# Martin Logan Arius-I Speakers



## waculjr.903 (May 27, 2009)

Several years ago I stopped at a Tweeter store and was checking it all out when I came into a room with some martin logan speakers playing and could not believe how awsome they sounded. Then I went to another store about a year ago and they had David Gilmore live in concert being played through the ML-Source setup with the grotto sub. I sat in "the chair" and proceeded to crank up the jams to see how they would hold up to a little crankage, they did alright, but the grotto sub started to distort pretty badly. Ever since then I had tossed the idea about getting some for a theater setup. I have seen some super clean used ones for pretty good deal.
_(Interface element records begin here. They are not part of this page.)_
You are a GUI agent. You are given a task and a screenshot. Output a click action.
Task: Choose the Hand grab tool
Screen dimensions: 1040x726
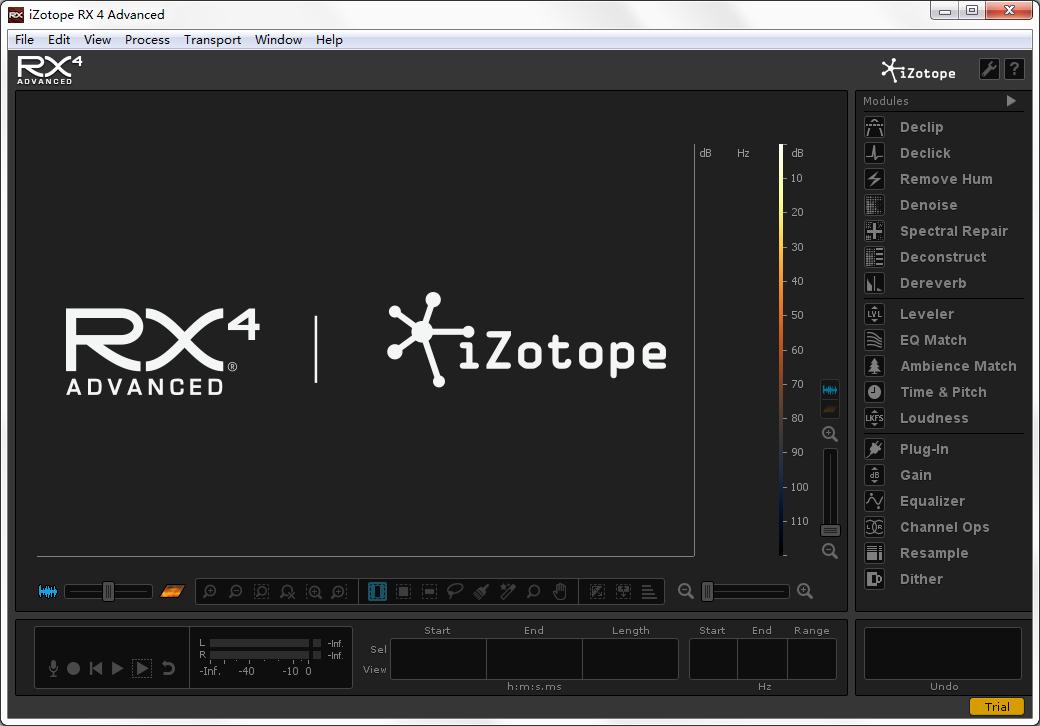(x=560, y=591)
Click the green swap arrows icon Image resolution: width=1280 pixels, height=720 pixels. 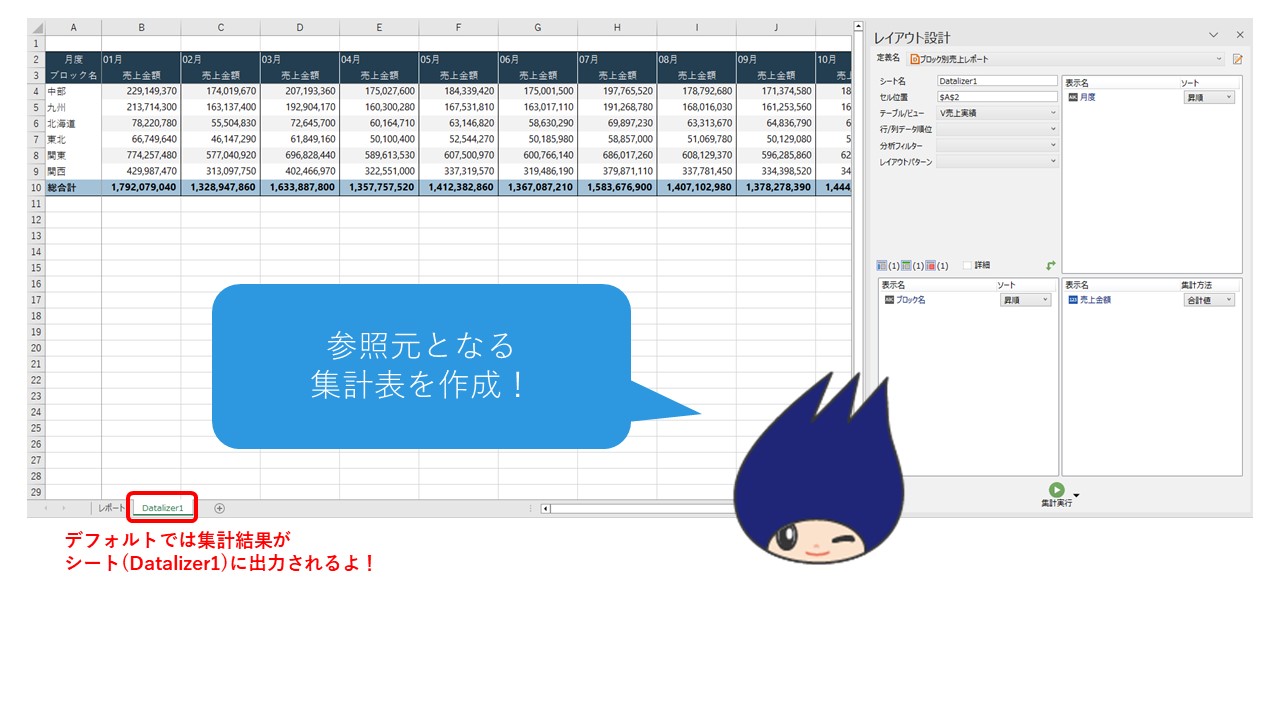pyautogui.click(x=1051, y=265)
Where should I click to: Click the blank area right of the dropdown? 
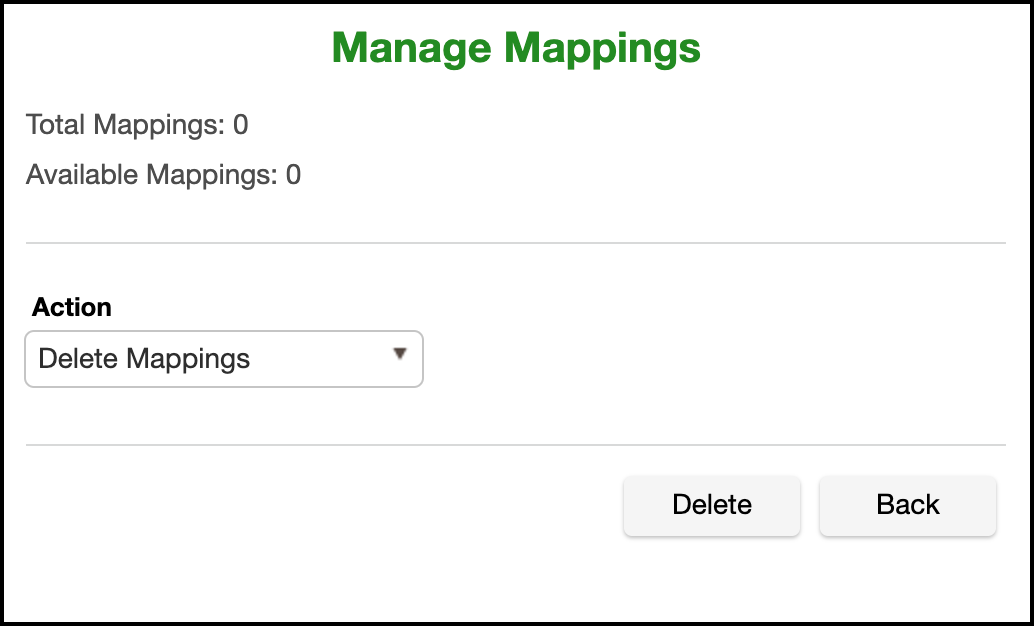click(700, 359)
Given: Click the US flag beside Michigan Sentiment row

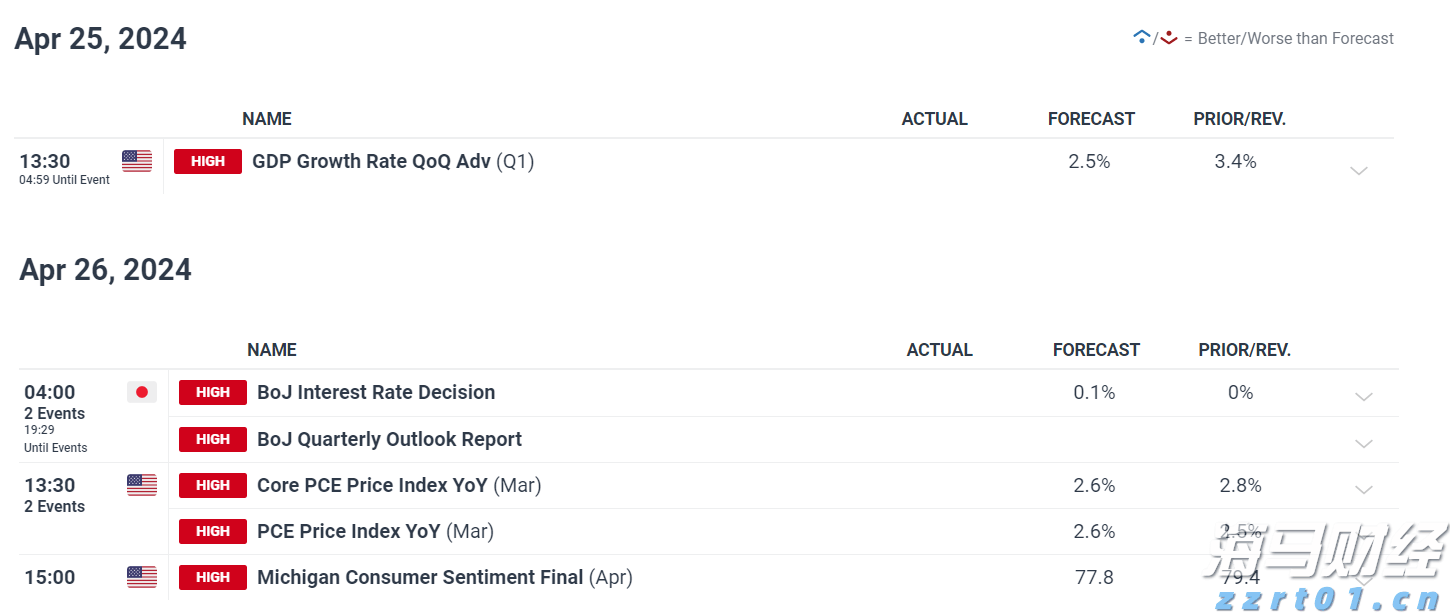Looking at the screenshot, I should [x=142, y=577].
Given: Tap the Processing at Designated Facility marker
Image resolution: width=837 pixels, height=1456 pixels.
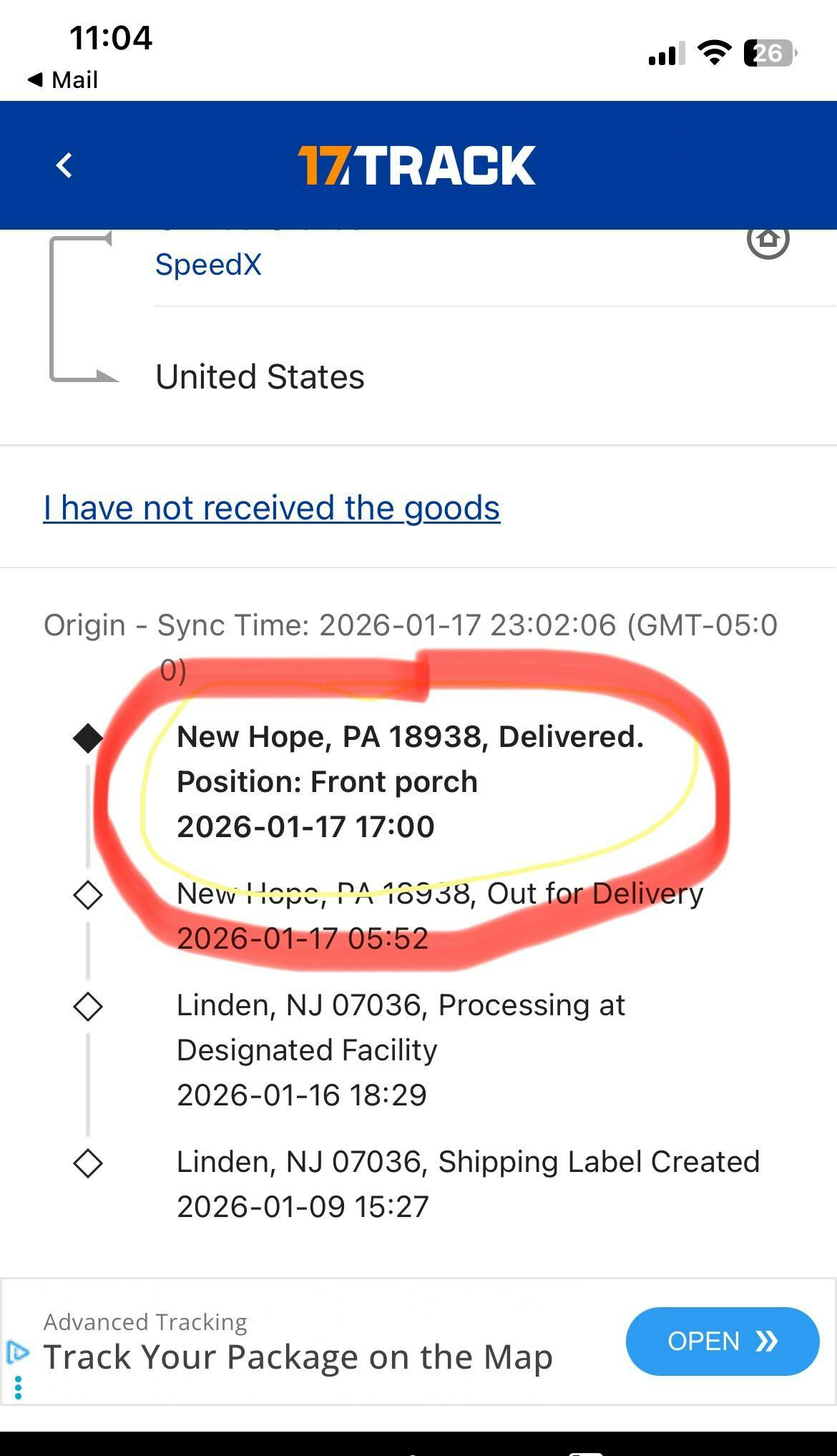Looking at the screenshot, I should click(88, 1007).
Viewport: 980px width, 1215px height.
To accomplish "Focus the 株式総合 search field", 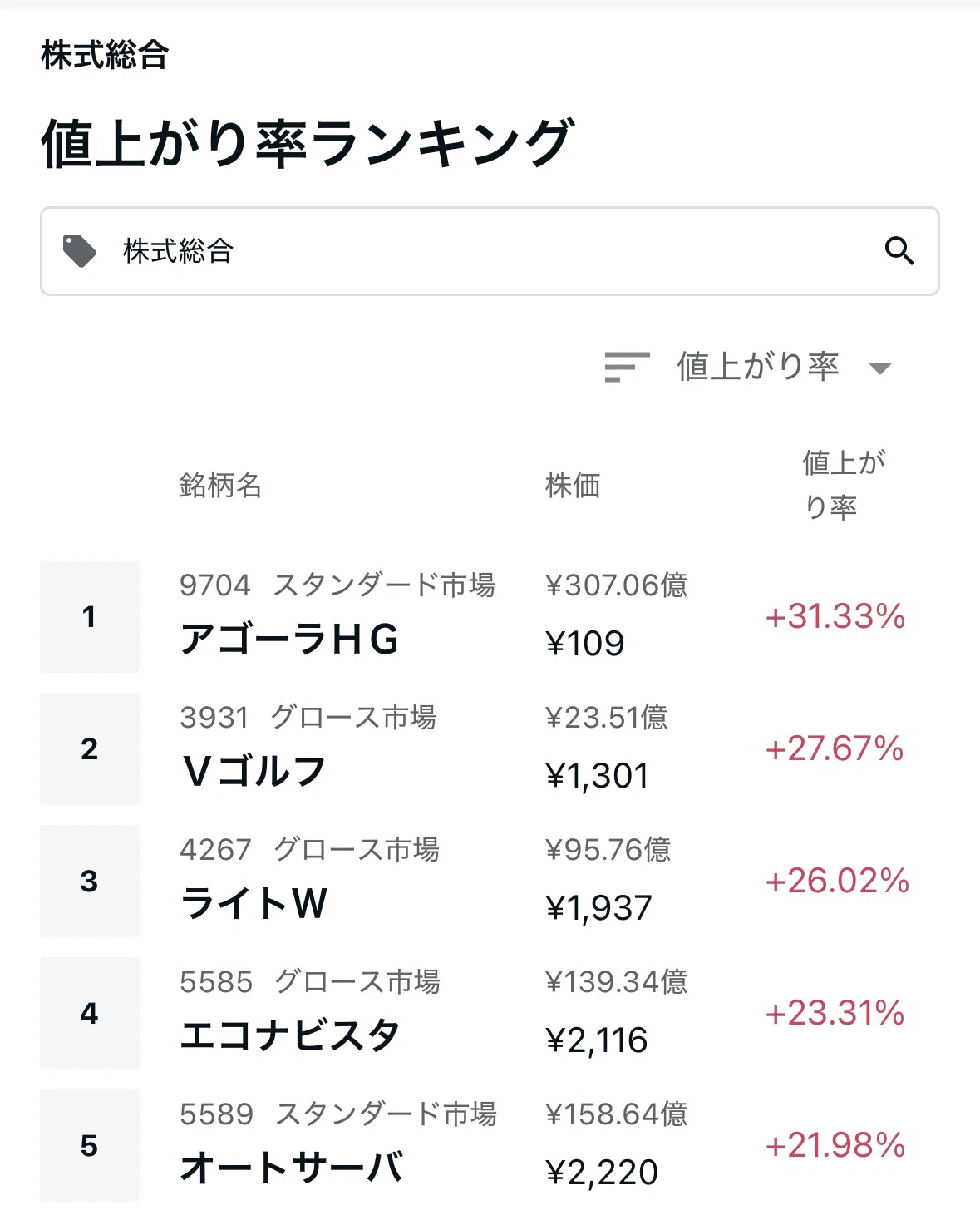I will click(x=490, y=251).
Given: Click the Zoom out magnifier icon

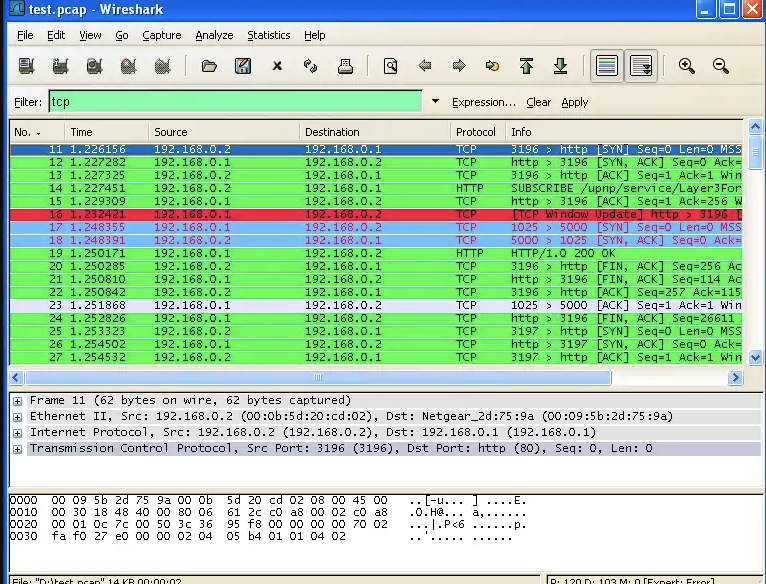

I am looking and pondering about the Arius i series as to how they are to those that had or have had some experience with them?


----------



## Jungle Jack (Jul 28, 2009)

waculjr.903 said:


> Several years ago I stopped at a Tweeter store and was checking it all out when I came into a room with some martin logan speakers playing and could not believe how awsome they sounded. Then I went to another store about a year ago and they had David Gilmore live in concert being played through the ML-Source setup with the grotto sub. I sat in "the chair" and proceeded to crank up the jams to see how they would hold up to a little crankage, they did alright, but the grotto sub started to distort pretty badly. Ever since then I had tossed the idea about getting some for a theater setup. I have seen some super clean used ones for pretty good deal. I am looking and pondering about the Arius i series as to how they are to those that had or have had some experience with them?


Hello,
The Grotto might have been overmatched, but the Descent and Depth offer a serious amount more output. Especially the Descent i. However, the Depth worked quite well for me during the time I was only using it. Both of these Subwoofers use 3 Woofers as opposed to the single Woofer in the Grotto.
Cheers,
JJ


----------